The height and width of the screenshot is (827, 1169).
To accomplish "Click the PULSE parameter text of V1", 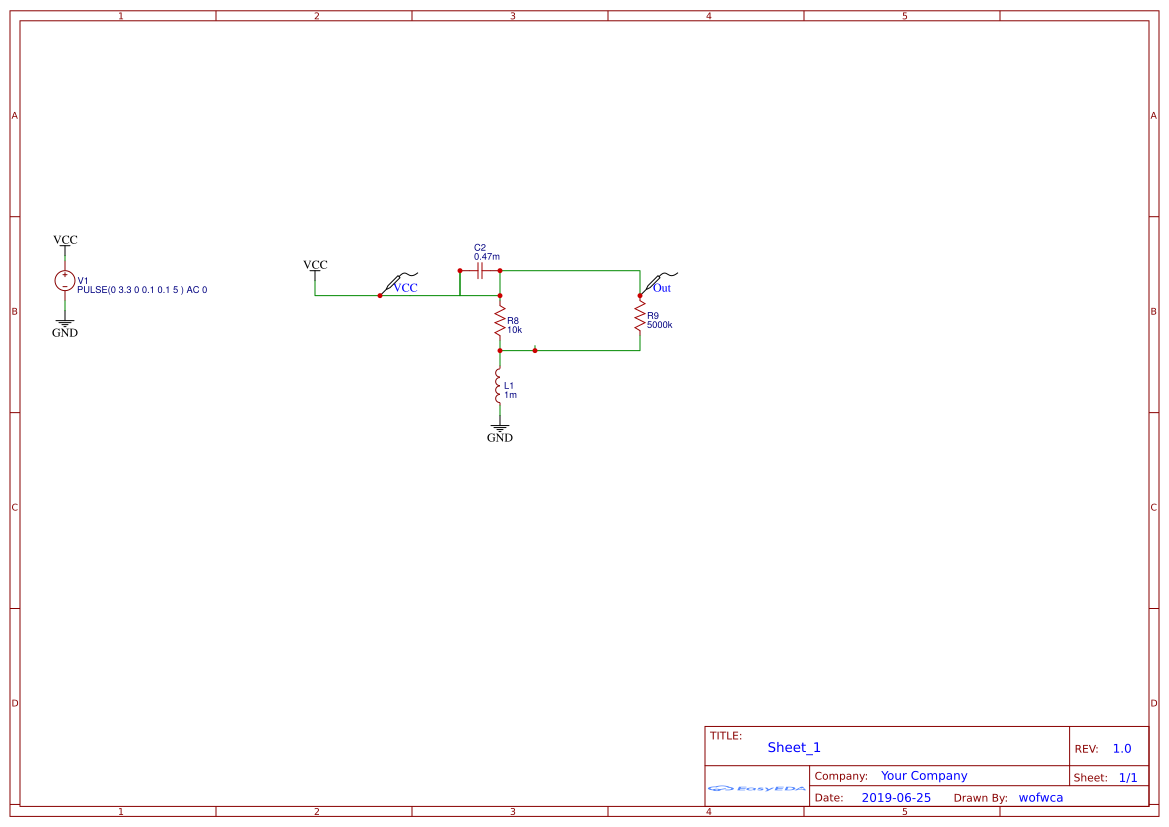I will [x=140, y=290].
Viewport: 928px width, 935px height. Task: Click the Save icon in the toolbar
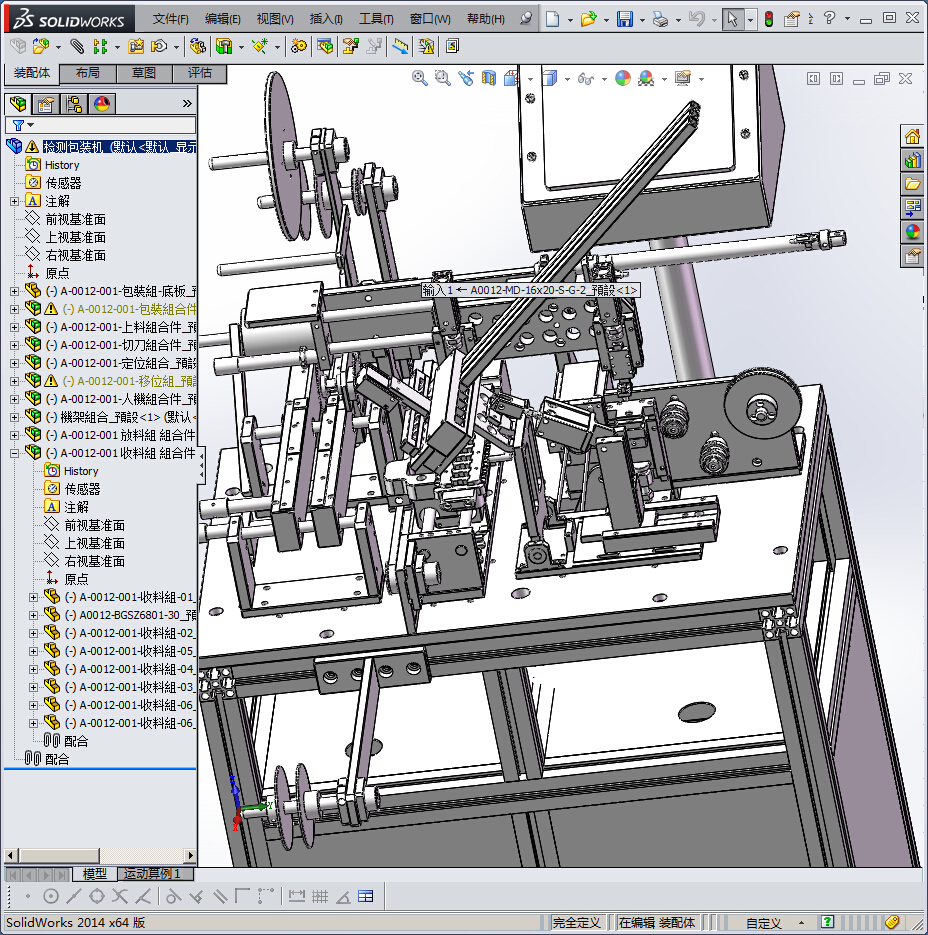click(x=624, y=19)
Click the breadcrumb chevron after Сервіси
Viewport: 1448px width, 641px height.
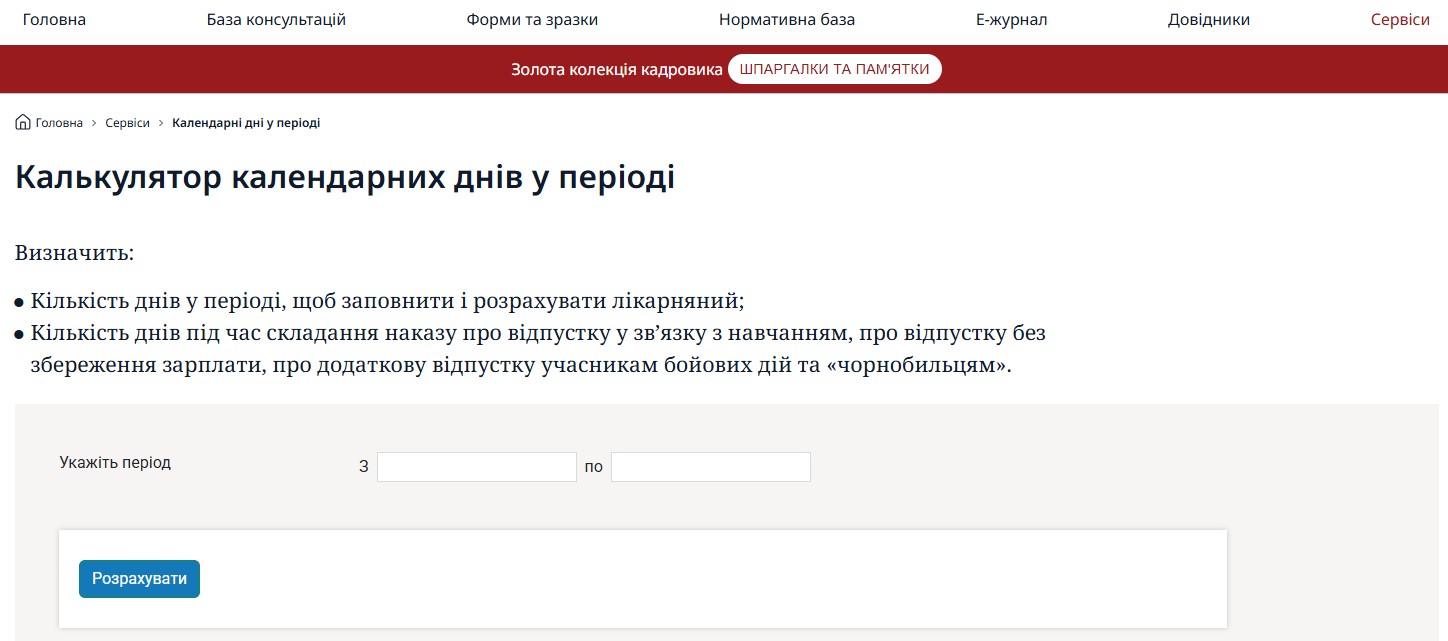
++++++++++
Transcribe exactly the lines above, running from the one that contains "Click the breadcrumb chevron after Сервіси" through the final line of the listing, and skip every picture.

Click the breadcrumb chevron after Сервіси
Viewport: 1448px width, 641px height.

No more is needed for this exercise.